### ИСХОДНЫЙ ТЕКСТ

Не буду вам до малейшей подробности описывать этого праздника, столь известного из многих описаний и рассказанного так исправно сладострастным певцом Римских элегий, который светлую эпоху любви праздновал в Риме. Сообщу вам одно общее его впечатление, некоторые статистические известия и доставлю случай заметить черты характера народного, который преимущественно обнаруживается в общественных зрелищах.

По уверению всех старожилов здешних, Римский карнавал весьма много утратил от своего прежнего блеска. Прежде в это время не встречалось почти ни одного лица на Корсо — все маски; ныне напротив: маски стали редки, а все видишь лица. Обычаю прежнему более верен простой народ, который всегда в этом отношении отличается постоянством перед прочими сословиями. Прежде богатые и знатные фамилии Рима, известнейшие художники сочиняли живые картины, которые в огромных ландо, нарочно для сего приготовленных, прогуливались по Корсо. Предание говорит до сих пор о смерти Сократа, об Олимпе, где блистали все красавицы Рима, и Канова расточил свое воображение, о Сатире, написанной на сей Олимп поэтом Джирарде, о стихах в честь красавицы, изображавшей Прозерпину:

Si nel inierno ci fosse un tal viso,

L’inferno divereble paradiso.

Все проходит. Замечательно, что в Риме искореняются все древние обычаи. К празднику Рождества Христова уже не тратят денег на приготовление восковых картин, которые изображали рождения Спасителя и учреждались художниками на балконах домов и в церквях. В день Крещения не пугает детей и в овощных лавках не дарит их сластями страшилищная Вехана. Главная причина таких изменений есть бедность, доводящая народ до крайности. Несмотря на сие, однако, он верен своему веселому, свободному характеру и на Карнавале забывает свое горе.

По-прежнему в субботу перед неделей Карнавала в два часа по полудни раздается звон Капитолийского колокола, и Рим, скинув личину строгой важности, превращается в безумного, кипящего повесу-юношу.

######

(УСЛОВИЕ ЗАДАНИЯ) Выведите без изменений фрагмент текста о римском карнавале, начиная со слов «L’inferno divereble paradiso.» и заканчивая словами «в безумного, кипящего повесу-юношу.» включительно.

### ПРИВЕДЁННЫЕ ПУНКТЫ

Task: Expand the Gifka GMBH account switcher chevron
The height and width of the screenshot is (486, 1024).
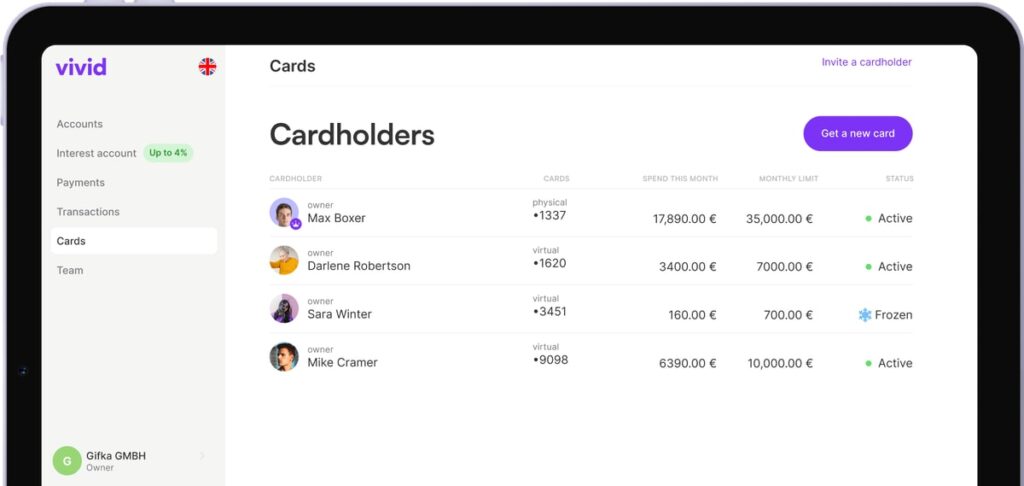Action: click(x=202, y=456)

######
### ПРИВЕДЁННЫЕ ПУНКТЫ

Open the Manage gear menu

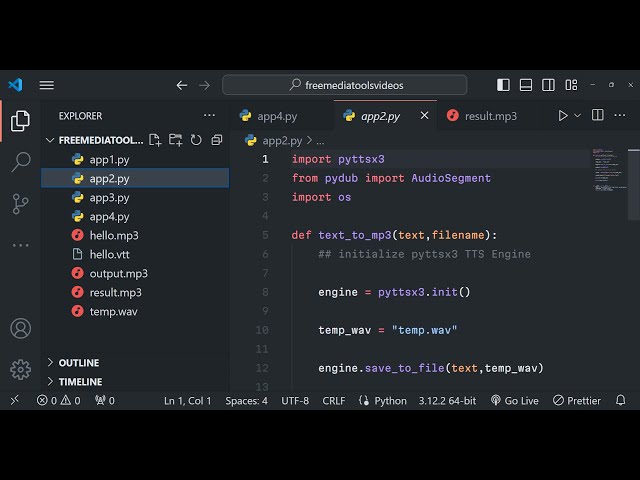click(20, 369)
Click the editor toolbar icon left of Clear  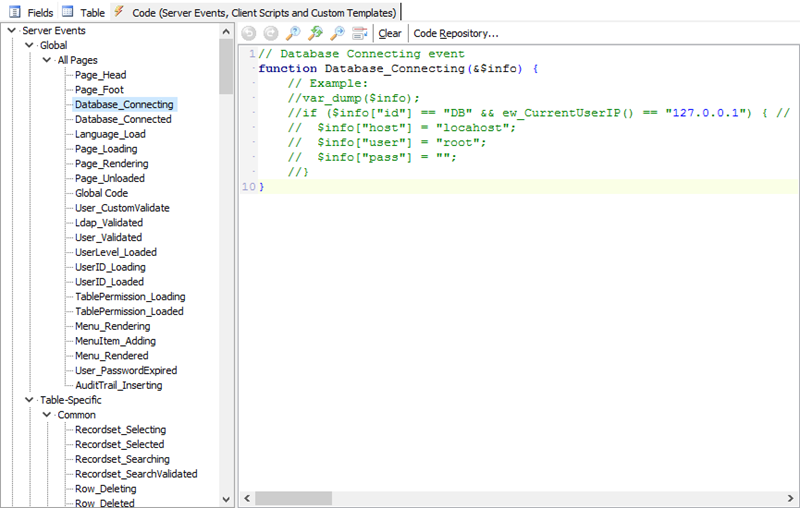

######

(ОТВЕТ НА ЗАДАНИЕ)
L’inferno divereble paradiso.

Все проходит. Замечательно, что в Риме искореняются все древние обычаи. К празднику Рождества Христова уже не тратят денег на приготовление восковых картин, которые изображали рождения Спасителя и учреждались художниками на балконах домов и в церквях. В день Крещения не пугает детей и в овощных лавках не дарит их сластями страшилищная Вехана. Главная причина таких изменений есть бедность, доводящая народ до крайности. Несмотря на сие, однако, он верен своему веселому, свободному характеру и на Карнавале забывает свое горе.

По-прежнему в субботу перед неделей Карнавала в два часа по полудни раздается звон Капитолийского колокола, и Рим, скинув личину строгой важности, превращается в безумного, кипящего повесу-юношу.